## [Task to complete]
Pick up the write-up on the MCB memory controller and its port FIFOs right after its final sentence, and keep writing it.

## [Extracted text]
☆ ☆ ☆ ☆ ☆ ☆ ☆

For those of you not familiar with the MCB, it's a pipelined DDR/DDR2/DDR3 controller that exposes several (up to 2 full-duplex and 4 half-duplex, or 4 full-duplex) distinct ports to your RTL. Each port can be independently clocked and the order of operations between ports may be unpredictable due to this (a round-robin arbitration scheme is used under the hood after synchronization) but operations on a single port execute in FIFO order. My design only uses port 0 at the moment, 1/2/3 will probably be used for DMA at some point in the future.
Each port consists of three FIFOs, which are capable of independent clocking but in practice typically share the same clock:
- Command FIFO, which specifies the address, opcode (read, write, read with auto precharge, write with auto precharge), and burst length (number of words to write)
- Write data FIFO, which stores data to be written plus a byte write-enable mask
- Read data FIFO, which stores data read from RAM
The read and write FIFOs are each 128 words deep, enough to accommodate most needs. Unfortunately, the command FIFO is much shallower - 4 commands.

☆ ☆ ☆ ☆ ☆ ☆ ☆

## [Source information]

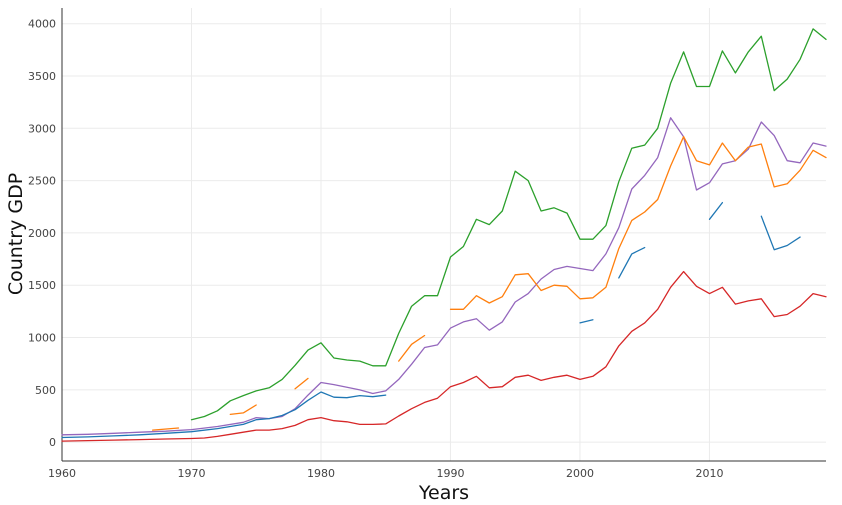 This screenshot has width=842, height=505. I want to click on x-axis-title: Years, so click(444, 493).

☆ ☆ ☆ ☆ ☆ ☆ ☆

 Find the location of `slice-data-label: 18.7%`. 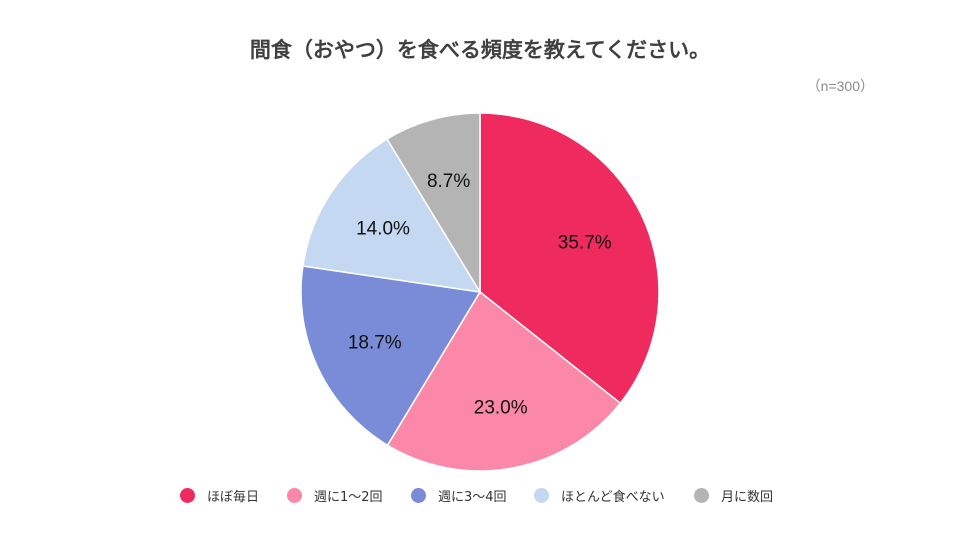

☆ ☆ ☆ ☆ ☆ ☆ ☆

## [Exercise output]
In deeply pipelined designs that do a lot of random-access operations such as my softcore CPU this isn't nearly enough! It's only exacerbated by the poor performance of the quick-and-dirty direct-mapped write-through L1 cache I'm using (I plan to replace it with a 2-way set-associative write-back cache at some point).
The obvious fix was to put a bigger FIFO in front of the MCB. This didn't work for some reason and I found myself reading garbage from memory. It wasn't clear where the bug was from reading the code, so I tried to simulate my design in ISim and take a closer look.
Being a hobbyist operating on a grad student's stipend doesn't leave me a lot of cash to spend on software so I try to stick with open source, or at least freeware, tools to the extent possible. The >$3K-per-seat ISE Design Suite Logic Edition is obviously not affordable so I use the freeware ISE WebPack for all of my FPGA designs.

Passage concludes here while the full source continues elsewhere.